Le lendemain de ce récit, je cherchais vainement, au milieu des croix plantées à la fin de novembre et au commencement de décembre, celle sous laquelle Paul était venu s’abriter.
Les économies de Mademoiselle Jeanne n’avaient pas été assez fortes pour lui permettre le luxe d’une modeste pierre funéraire, et bien que le fossoyeur eût reçu l’ordre et l’argent nécessaires pour mettre le signe consolant chargé d’annoncer au vivant le lieu où un frère était passé, Paul, enterré dans la fosse commune, avait été négligé, oublié du croque-mort.
Autour de moi, les fleurs agaçaient les papillons ; les oiseaux gazouillaient, l’herbe poussait touffue et baignée par le soleil. Je tombai agenouillé au hasard dans le champ des tombes. Ma tête s’inclina au milieu de mes souvenirs, et ardemment je priai pour celui qui, connu maintenant de Dieu seul, s’était endormi là – en quelque part – affaissé sous les blessures de la vie.
En m’écoutant, Madame Morin avait laissé tomber La dernière résurrection de Rocambole au pied de son fauteuil ; deux grosses larmes s’étaient acharnées à la poursuite du livre.
Je profitai malignement de mon triomphe.
– N’avais-je pas raison de vous dire, Madame, que les histoires, les drames intimes cachés sous la tranquillité apparente de l’existence quotidienne, peuvent, malgré leur simplicité, atteindre aussi sûrement leur but qu’un de ces gros romans de vengeance, d’amour, de rapt, d’assassinat et d’adultère que votre libraire est toujours prêt à servir à ses pratiques ?
La mine entrevue est inépuisable, puisque le pauvre, le déshérité du monde aura une lutte perpétuelle à soutenir contre le riche et le puissant, fort de son égoïsme et de son argent.
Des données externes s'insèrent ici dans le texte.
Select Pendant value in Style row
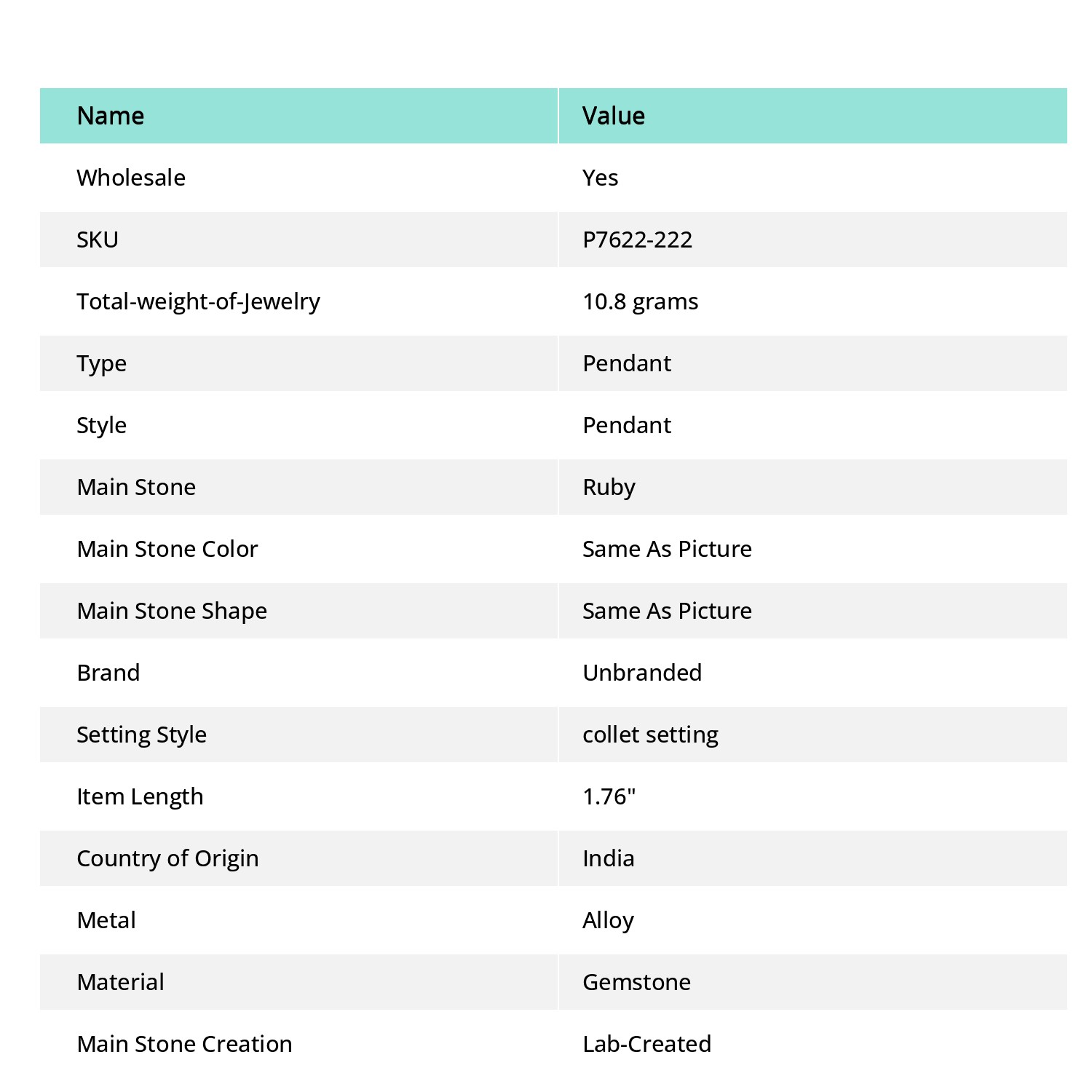This screenshot has height=1092, width=1092. pyautogui.click(x=627, y=425)
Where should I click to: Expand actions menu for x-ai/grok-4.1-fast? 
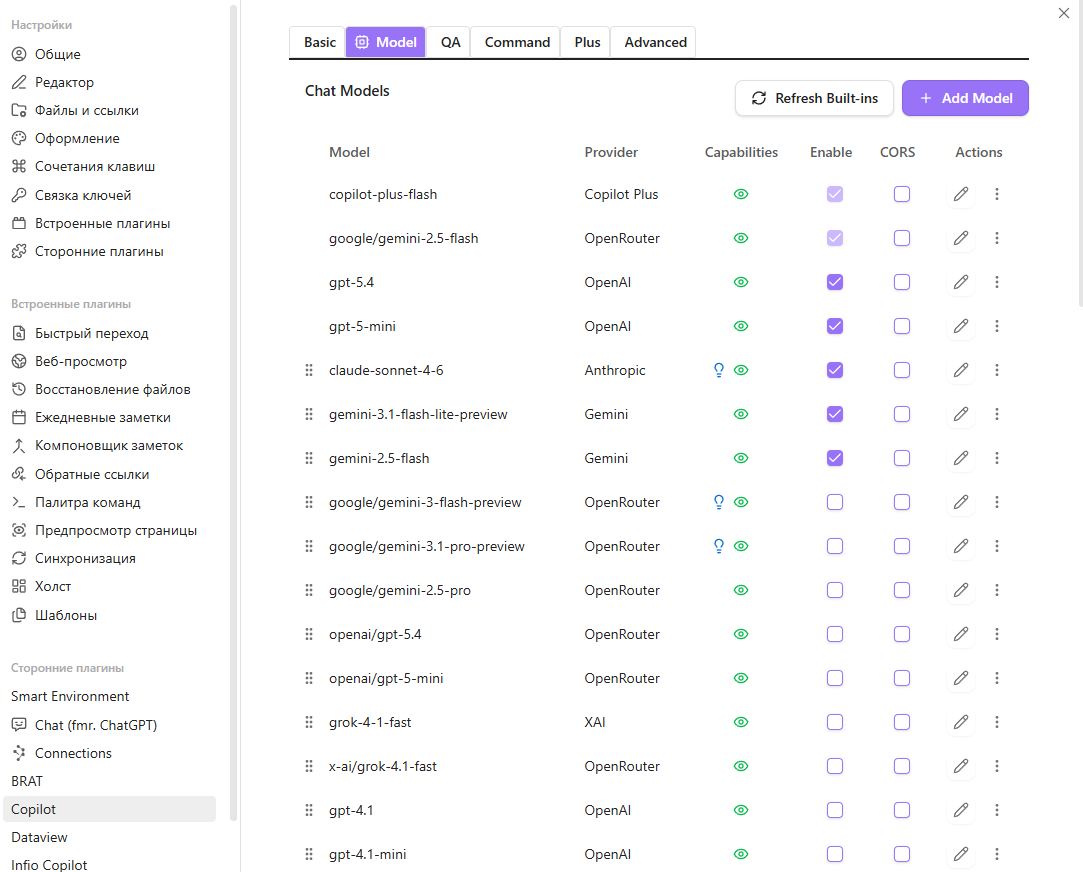(997, 766)
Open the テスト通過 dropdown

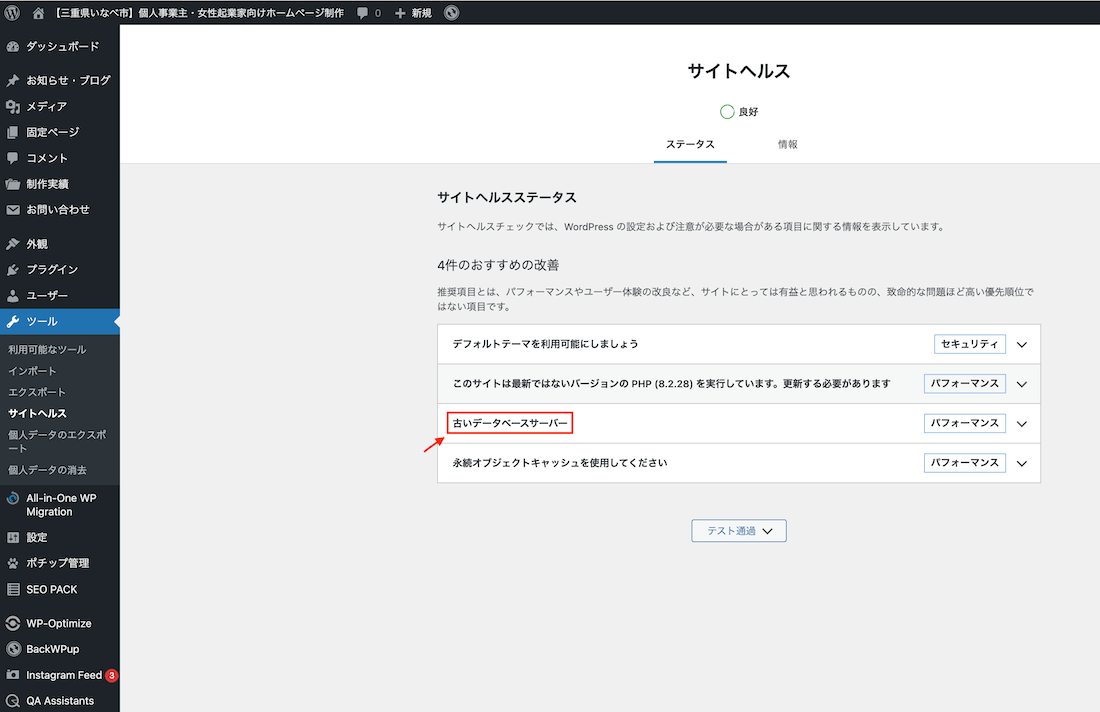[738, 530]
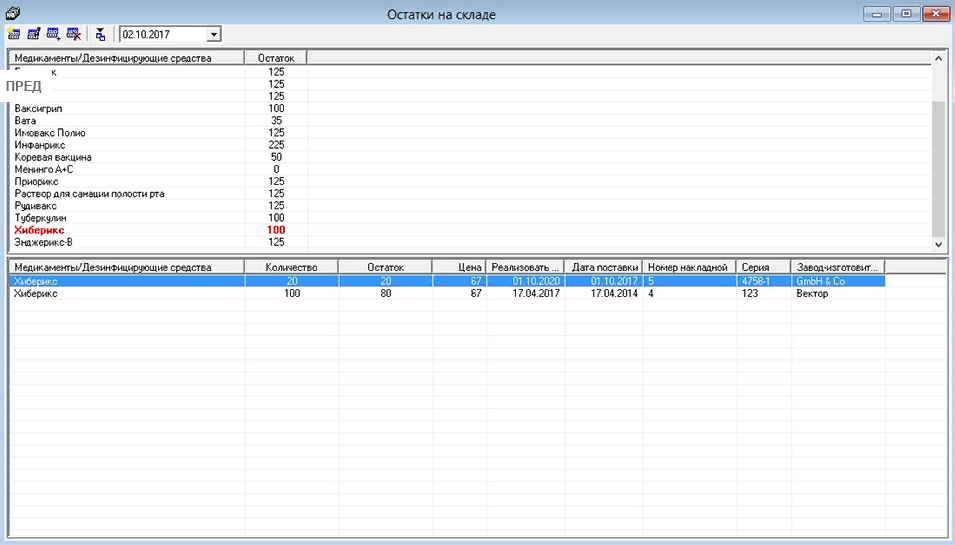Click the new record icon with star

[14, 34]
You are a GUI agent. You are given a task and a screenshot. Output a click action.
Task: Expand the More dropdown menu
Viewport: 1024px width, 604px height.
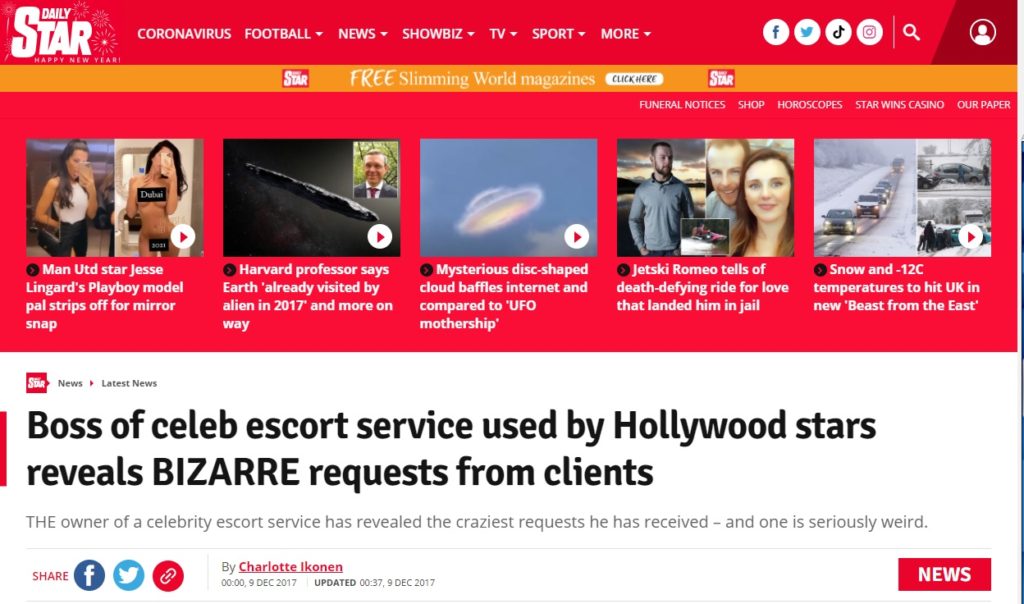625,33
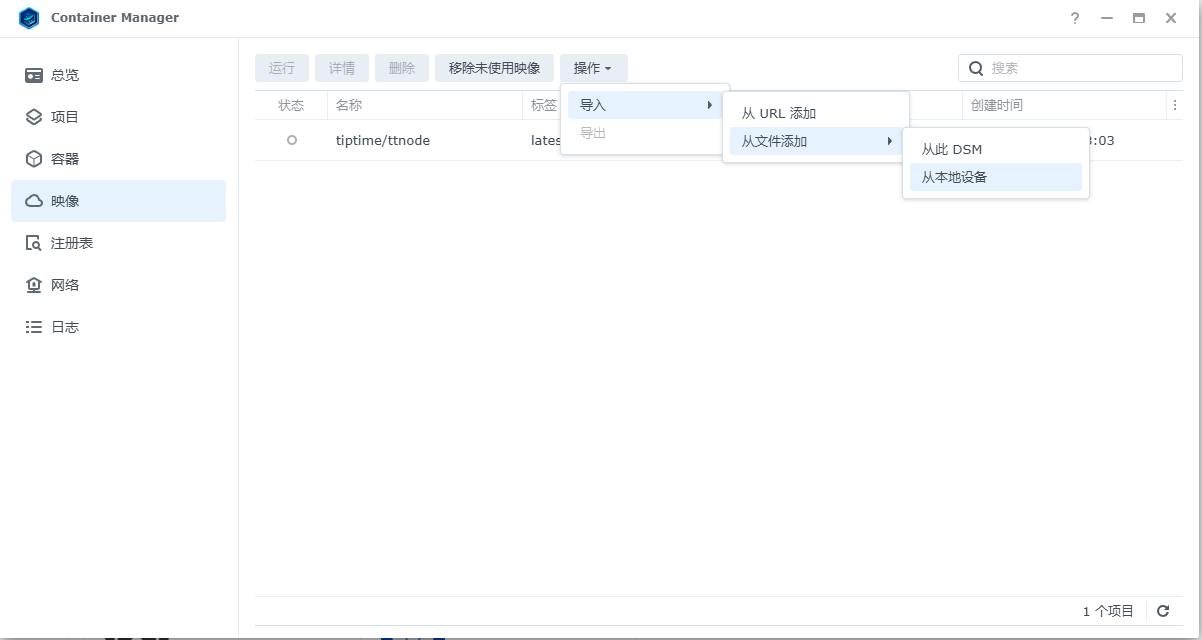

L’histoire de Paul se renouvellera souvent d’ici au jour où le globe croulera dans l’espace, et, puisqu’elle a été assez heureuse pour m’attirer votre attention pendant toute une veillée, en souvenir de votre amabilité, j’écrirai ce récit un jour – en dépit des chercheurs d’intrigues, des amateurs de beau style – sans art, sans suite, sans passion, simplement comme se sont passées la vie et les tribulations qui en font le sujet.
Je choisirai pour cela le moment où, impassible et debout au milieu du naufrage de mes croyances perdues, de mes illusions sombrées, j’entendrai sonner cette heure où Lamartine disait avoir retrouvé le calme dans le découragement accepté, où fatigué, il s’asseyait sur le seuil de sa porte, comme l’ouvrier à la fin du jour, pour voir passer les autres, pensant à tous ceux qui sont déjà passés, et à Dieu seul qui ne passe pas.